Problem statement:
Pull out the lines of the items that run from the line containing "The height and" through the line containing "Action: click(821, 35)", with both of those lines included, and reproduce them word for word. Omit the pictures from your answer.

----- Data in this exercise -----

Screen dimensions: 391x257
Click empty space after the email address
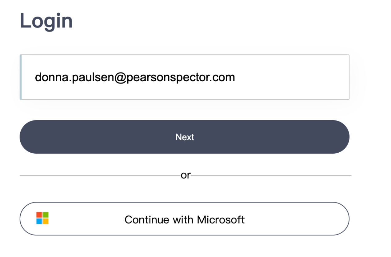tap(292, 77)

-----
----- Data in this exercise -----

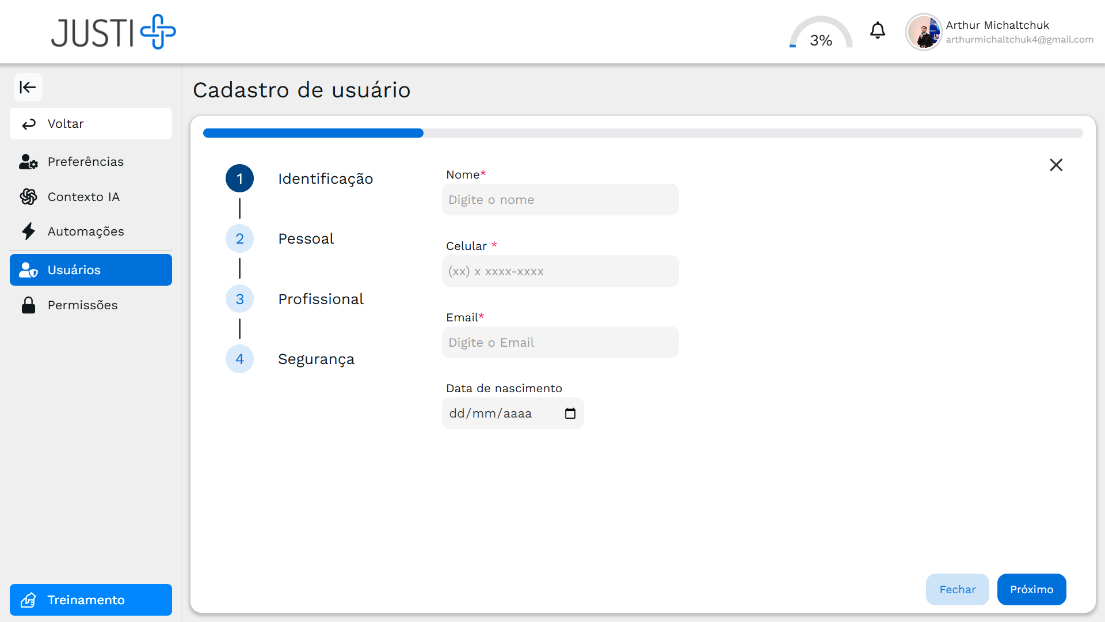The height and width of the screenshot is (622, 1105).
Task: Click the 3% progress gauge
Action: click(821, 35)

-----
----- Data in this exercise -----

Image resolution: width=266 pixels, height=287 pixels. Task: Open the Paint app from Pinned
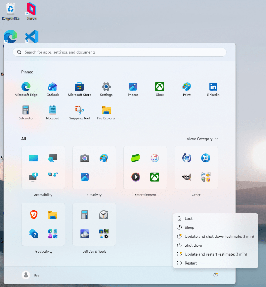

-----

Expected answer:
The height and width of the screenshot is (622, 1105).
Task: Click the 3% progress gauge
Action: click(821, 35)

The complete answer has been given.